Alors que cet album haut-en-couleurs et plutôt plaisant renouait avec une qualité présente sur certains opus du groupe, BLOODBOUND nous revient aujourd’hui avec une suite, beaucoup moins réjouissante. Et pour cause, l’ensemble des titres reprend totalement, ou presque, le même thème musical. C’est à dire que les mélodies ont été copiées les unes sur les autres et légèrement réarrangées pour donner l’impression que les chansons sont différentes, mais une oreille avertie sait reconnaître lorsqu’il y a un tel tour de passe-passe caractéristique d’une simple panne d’inspiration ou, plus vicieusement, d’un laxisme ambiant qui consiste à se reposer sur ses lauriers quitte à manquer de respect aux fans qui attendent autre chose qu’un simple copier/coller multiple entre les morceaux. A moins que cela ne soit une ligne directrice, je ne comprends pas trop pourquoi la troupe a agi de cette façon...D’autant plus quand elle s’amuse à reprendre également, sans doute inconsciemment – présomption d’innocence oblige (n’est-ce pas Monsieur François F. ?), du HAMMERFALL (Tears Of A Dragonheart) , du STRATOVARIUS (Guardians At Heaven’s Gate) ou du NIGHTWISH (Symphony Satana, Starfall)...

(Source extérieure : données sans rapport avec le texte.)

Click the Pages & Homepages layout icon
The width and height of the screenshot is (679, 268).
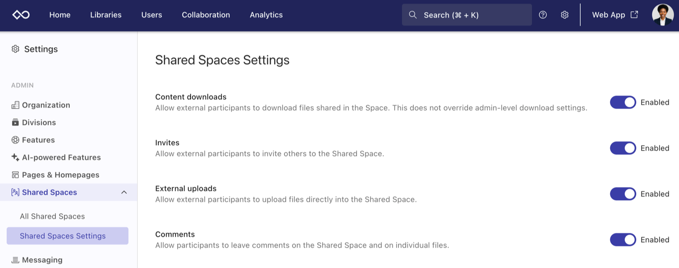coord(15,175)
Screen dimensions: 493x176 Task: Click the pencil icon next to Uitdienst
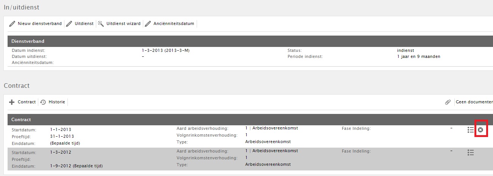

Mais, et je le dis bien clairement, tout n’est pas mauvais, quand même, sur cette galette (bigre, je me boufferais bien des crêpes, moi). Déjà, le thème choisi, les dragons. Et pour moi qui adore ces viles créatures pyromanes, c’est plutôt une bonne chose que de les mettre en lumière pour énoncer leur majesté et leurs combats homériques. Même si, encore une fois, j’écarte le côté salace de GoT qui me dérange pour n’en garder que le meilleur, ici les Viserion, Rhaegal et Drogon. Et puis, ceux des autres maisons. Dont quelques-uns sont représentés sur la superbe illustration de Tom Thiel, qui a pris exemple, j’ai l’impression sur les artworks de RHAPSODY OF FIRE (Legendary Tales, Symphony Of Enchanted Lands, Power Of The Dragonflame, Symphony Of Enchanted Lands II – The Dark Secret). Deuxième point positif, le côté vraiment très épiques des compositions, qui manquent, néanmoins, de personnalité. Enfin, l’interprétation de Patrik et sa voix, tantôt haut perchée, tantôt bien agressive à la Rob HALFORD (King Of Swords) et l’intervention d’Anette OLZON (ex-NIGHTWISH, ex-ALYSON AVENUE), qui apporte une agréable touche de féminité au travers de quelques chœurs bien placés, amenant ainsi plus de profondeur à la musique de BLOODBOUND.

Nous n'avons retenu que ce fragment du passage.